Over the past 7 years, Women4Cancer has achieved the following:
- Cancer awareness and education of communities, reaching over 45,000 Kenyans with one-on-one cancer awareness talks held at community meetings and at corporate health talks in urban areas
- Integrated medical camps (facilitated 40 outreaches so far), reaching over 7,500 women in rural Kenya with free screening for cervical and breast and cancer
- Robust navigation programme run by volunteer survivor navigators who make sure that after screening camps, any woman found with results that are suspicious for cervical or breast cancer is not lost to follow-up, but instead accesses quality and timely treatment
- A pilot programme to empower cervical and breast cancer survivors with seed capital to start income-generating activities. (The initial seven women run small- and medium-sized enterprises such as beading, seam-stressing, and small-scale cattle rearing. This ensures that they have the necessary disposable income to continue with the survivor navigation programme.)
- Treatment for precancerous conditions of the cervix and invasive cancers (At least 300 women have either been treated for precancerous conditions of the cervix or for invasive cancers. The youngest woman reached through their programme is 21 years old; she received interventions for precancerous lesions in 2018. The oldest is 76 years old; she was treated for invasive cervical cancer in 2015.)

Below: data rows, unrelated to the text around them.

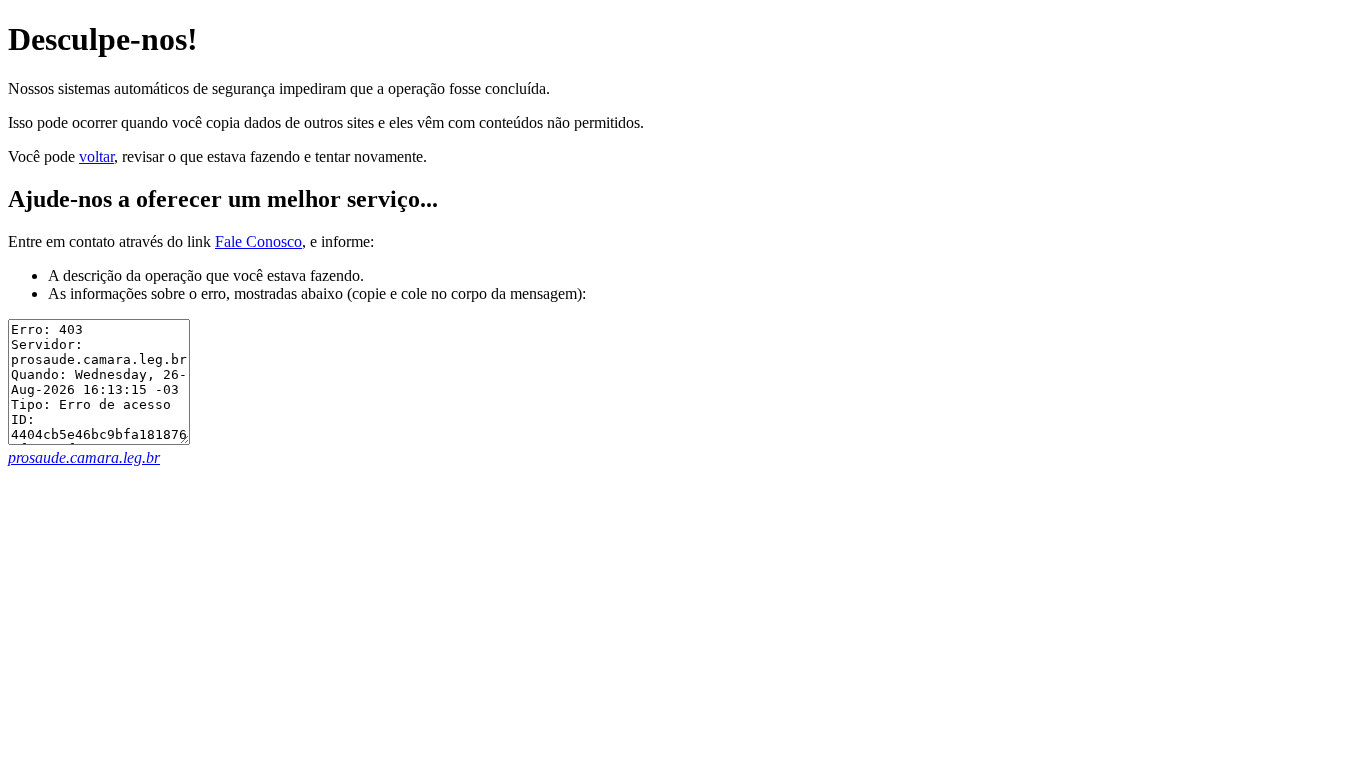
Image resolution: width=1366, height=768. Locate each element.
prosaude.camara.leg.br (84, 457)
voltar (96, 156)
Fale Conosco (258, 241)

The organization leadership also engages the Government of Kenya through the Ministry of Health for policy advocacy. Successes in this area of advocacy include the following:
- In the period 2018-2019, Women4Cancer partnered with the Ministry of Health and the National Cancer Institute in Kenya to initiate the first National Cervical Cancer Awareness Week, held in January 2019. This highlighted cervical cancer on the national health agenda, and the advocacy week has been adopted by the Ministry of Health as a National Commemorative Event to be held every year in the national calendar of events.
- Women4Cancer has participated in the Annual Globe-athon to End Women’s Cancers Walk since 2013. In 2019, this event was re-branded as the STOP Cervical Cancer Walk, with national participation in sensitising communities to take charge of their health through preventive measures.
- The leadership sits on various Technical Working Groups where, with other experts, they advise the government on mechanisms to sustain the provision of cervical cancer primary prevention initiatives through HPV vaccine for girls 10 years old and screening for eligible women.
Within the next 5 years, Women4Cancer is committed to leveraging its networks for resource mobilisation to sustain advocacy activities that move government to prioritize cervical cancer prevention through HPV vaccine and early detection, patient navigation for timely access to treatment, and post-treatment reintegration of survivors into communities—all to achieve lasting impact in cervical cancer control in Kenya.